Folding and misfolding mechanisms of the p53 DNA binding domain at physiological temperature

James S Butler  1 Stewart N Loh
Affiliations

Folding and misfolding mechanisms of the p53 DNA binding domain at physiological temperature

James S Butler et al. Protein Sci. 2006 Nov.

Abstract

p53 modulates a large number of cellular response pathways and is critical for the prevention of cancer. Wild-type p53, as well as tumorigenic mutants, exhibits the singular property of spontaneously losing DNA binding activity at 37 degrees C. To understand the molecular basis for this effect, we examine the folding mechanism of the p53 DNA binding domain (DBD) at elevated temperatures. Folding kinetics do not change appreciably from 5 degrees C to 35 degrees C. DBD therefore folds by the same two-channel mechanism at physiological temperature as it does at 10 degrees C. Unfolding rates, however, accelerate by 10,000-fold. Elevated temperatures thus dramatically increase the frequency of cycling between folded and unfolded states.

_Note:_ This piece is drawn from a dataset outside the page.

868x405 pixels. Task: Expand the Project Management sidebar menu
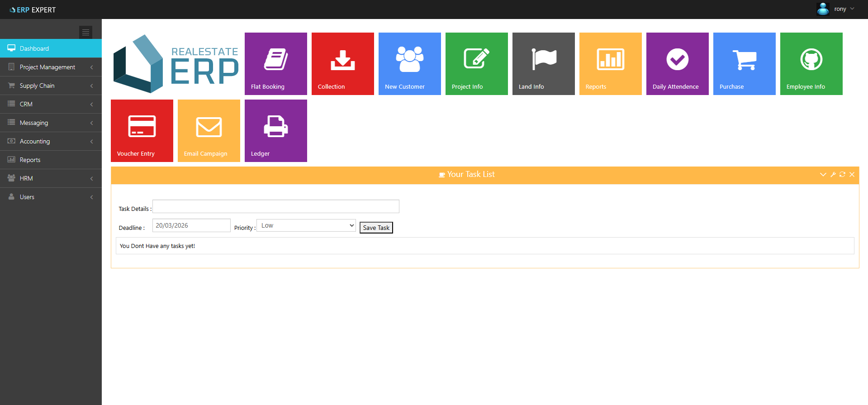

The results suggest that function is lost because a fraction of molecules become trapped in misfolded conformations with each folding-unfolding cycle. In addition, at 37 degrees C, the equilibrium stabilities of the off-pathway species are predicted to rival that of the native state, particularly in the case of destabilized mutants. We propose that it is the presence of these misfolded species, which can aggregate in vitro and may be degraded in the cell, that leads to p53 inactivation.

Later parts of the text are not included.